The Ripple Effect
The Ripple Effect
08-06-2005
Like a stone thrown into a pond, prosperity ripples out spatially from the areas where the strongest economic growth is happening. As is the case with a stone, the size of the economy at the particular growth point also determines how notable the ripples will be and how far they would move out from the centre before dissipating.
Rode’s Report editor-in-chief Erwin Rode says that while it is useful to know that the ripple effect will inevitably take place around every significant growth point in an economy, it is not as easy to see or as immediate as the effect of a stone thrown into a still pond.
Socialists deny that there is such a ripple effect, and are proponents of forcing economic growth where it is needed. According to Rode, when spatial trends are analysed, however, one can clearly see that the economy starts growing in the urban epicentres, and then moves outwards to secondary cities, and from there to towns.
The ripple effect can be picked up most clearly in the residential market. The ripple effect can move very slowly, as the house price boom has demonstrated. House prices started increasing in the metropolitan areas in 1999 and only reached some towns in SA about two years ago, if at all.

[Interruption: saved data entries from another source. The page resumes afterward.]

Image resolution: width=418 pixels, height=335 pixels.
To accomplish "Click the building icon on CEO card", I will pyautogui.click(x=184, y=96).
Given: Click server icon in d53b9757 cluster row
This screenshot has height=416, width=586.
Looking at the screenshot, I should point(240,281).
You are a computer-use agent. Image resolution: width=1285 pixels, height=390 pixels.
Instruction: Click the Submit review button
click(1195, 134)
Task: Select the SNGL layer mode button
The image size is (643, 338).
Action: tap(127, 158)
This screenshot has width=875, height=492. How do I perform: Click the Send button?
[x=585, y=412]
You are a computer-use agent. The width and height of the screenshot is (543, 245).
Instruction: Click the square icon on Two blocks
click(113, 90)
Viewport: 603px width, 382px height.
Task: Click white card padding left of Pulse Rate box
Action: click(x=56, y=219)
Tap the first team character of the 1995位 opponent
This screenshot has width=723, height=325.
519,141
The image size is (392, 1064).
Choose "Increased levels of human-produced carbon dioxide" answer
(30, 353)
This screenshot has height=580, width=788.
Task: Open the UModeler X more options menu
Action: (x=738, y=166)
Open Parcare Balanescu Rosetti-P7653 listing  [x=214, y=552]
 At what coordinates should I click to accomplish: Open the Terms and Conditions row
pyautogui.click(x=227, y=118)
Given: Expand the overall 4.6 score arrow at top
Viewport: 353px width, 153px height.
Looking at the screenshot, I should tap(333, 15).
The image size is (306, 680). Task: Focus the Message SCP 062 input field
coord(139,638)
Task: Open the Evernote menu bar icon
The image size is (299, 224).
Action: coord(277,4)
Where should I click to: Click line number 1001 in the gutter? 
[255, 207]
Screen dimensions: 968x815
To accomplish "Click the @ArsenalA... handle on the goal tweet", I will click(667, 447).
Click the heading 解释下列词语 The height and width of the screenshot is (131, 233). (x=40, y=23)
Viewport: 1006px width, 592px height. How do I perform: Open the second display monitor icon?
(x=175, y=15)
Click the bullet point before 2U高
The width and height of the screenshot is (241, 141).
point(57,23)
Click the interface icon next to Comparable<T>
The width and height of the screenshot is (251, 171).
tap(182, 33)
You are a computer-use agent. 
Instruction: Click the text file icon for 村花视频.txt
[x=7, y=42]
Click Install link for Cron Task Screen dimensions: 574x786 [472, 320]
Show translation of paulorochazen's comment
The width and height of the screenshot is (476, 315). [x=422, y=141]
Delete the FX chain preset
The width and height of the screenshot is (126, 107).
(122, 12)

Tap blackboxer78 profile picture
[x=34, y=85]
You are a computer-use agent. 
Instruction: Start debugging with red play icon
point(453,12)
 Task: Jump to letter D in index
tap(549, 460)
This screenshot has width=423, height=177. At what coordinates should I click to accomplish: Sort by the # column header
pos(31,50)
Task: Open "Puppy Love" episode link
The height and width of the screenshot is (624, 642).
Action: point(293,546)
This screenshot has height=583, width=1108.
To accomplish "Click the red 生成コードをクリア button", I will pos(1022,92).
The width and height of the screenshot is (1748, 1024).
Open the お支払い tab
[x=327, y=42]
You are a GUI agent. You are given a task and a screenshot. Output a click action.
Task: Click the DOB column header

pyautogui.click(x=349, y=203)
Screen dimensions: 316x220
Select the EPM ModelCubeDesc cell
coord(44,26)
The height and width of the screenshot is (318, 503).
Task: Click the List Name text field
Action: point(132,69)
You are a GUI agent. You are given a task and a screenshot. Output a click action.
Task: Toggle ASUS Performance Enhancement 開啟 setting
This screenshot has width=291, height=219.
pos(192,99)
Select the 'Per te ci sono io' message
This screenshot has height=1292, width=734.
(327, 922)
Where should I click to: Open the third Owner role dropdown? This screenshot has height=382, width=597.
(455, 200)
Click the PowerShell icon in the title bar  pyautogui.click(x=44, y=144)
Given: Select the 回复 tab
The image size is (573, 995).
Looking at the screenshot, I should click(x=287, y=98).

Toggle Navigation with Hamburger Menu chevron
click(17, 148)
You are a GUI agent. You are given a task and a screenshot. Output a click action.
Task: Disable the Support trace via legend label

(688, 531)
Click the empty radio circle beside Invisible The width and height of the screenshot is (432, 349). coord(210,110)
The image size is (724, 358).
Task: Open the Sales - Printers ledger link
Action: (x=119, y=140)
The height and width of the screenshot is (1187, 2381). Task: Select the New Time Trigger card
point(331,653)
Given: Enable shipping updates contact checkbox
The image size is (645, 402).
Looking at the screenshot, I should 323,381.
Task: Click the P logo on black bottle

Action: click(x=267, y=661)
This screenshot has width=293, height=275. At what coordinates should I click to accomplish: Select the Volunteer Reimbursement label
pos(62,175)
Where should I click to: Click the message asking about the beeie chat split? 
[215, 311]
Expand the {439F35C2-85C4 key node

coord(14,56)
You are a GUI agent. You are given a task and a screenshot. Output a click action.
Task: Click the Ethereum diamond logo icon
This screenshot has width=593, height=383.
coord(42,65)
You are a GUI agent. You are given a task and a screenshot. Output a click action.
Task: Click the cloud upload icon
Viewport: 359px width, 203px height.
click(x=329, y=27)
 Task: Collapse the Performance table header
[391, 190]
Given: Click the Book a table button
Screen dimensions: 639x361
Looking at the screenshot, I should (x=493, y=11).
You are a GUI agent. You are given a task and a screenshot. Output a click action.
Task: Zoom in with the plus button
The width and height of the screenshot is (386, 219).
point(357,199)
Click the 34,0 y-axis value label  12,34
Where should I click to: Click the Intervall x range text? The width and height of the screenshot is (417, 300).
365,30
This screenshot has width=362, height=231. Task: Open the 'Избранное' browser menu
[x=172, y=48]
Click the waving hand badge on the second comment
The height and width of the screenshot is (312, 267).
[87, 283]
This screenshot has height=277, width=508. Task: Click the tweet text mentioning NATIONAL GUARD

The ripple effect can also only continue as long as there is continued economic activity and job growth at the centre.
This natural rippling out of economic activity from the big urban economies - based on the vibrancy of growth at a particular time in a particular place - is one of the reasons why a variation in economic growth rates is experienced in different metropolitan areas.
Rode’s analysis of historic flat rentals* revealed that fifteen years ago the levels of flat rentals in all the major national metros were roughly similar, for instance. Since 1995, Port Elizabeth’s rental growth, and to a much lesser extent, that of Pretoria, started lagging behind the rest. Durban was not left unscathed either, and in the late 1990s its rental growth also started to lag behind that of Johannesburg and Cape Town.
In the last two years, however, the Rode team has seen rentals in Durban and Port Elizabeth grow at a double-digit rate. Currently a standard-quality 1-bedroom flat in Durban, Cape Town and Johannesburg costs, on average, R2000/month, while in Pretoria the same flat is somewhat less at R1600 per month, whereas in Port Elizabeth it is even lower at R1500/month.
* Rode's Time Series database dating back more than two decades, serves as a handy instrument to gauge such spatial trends.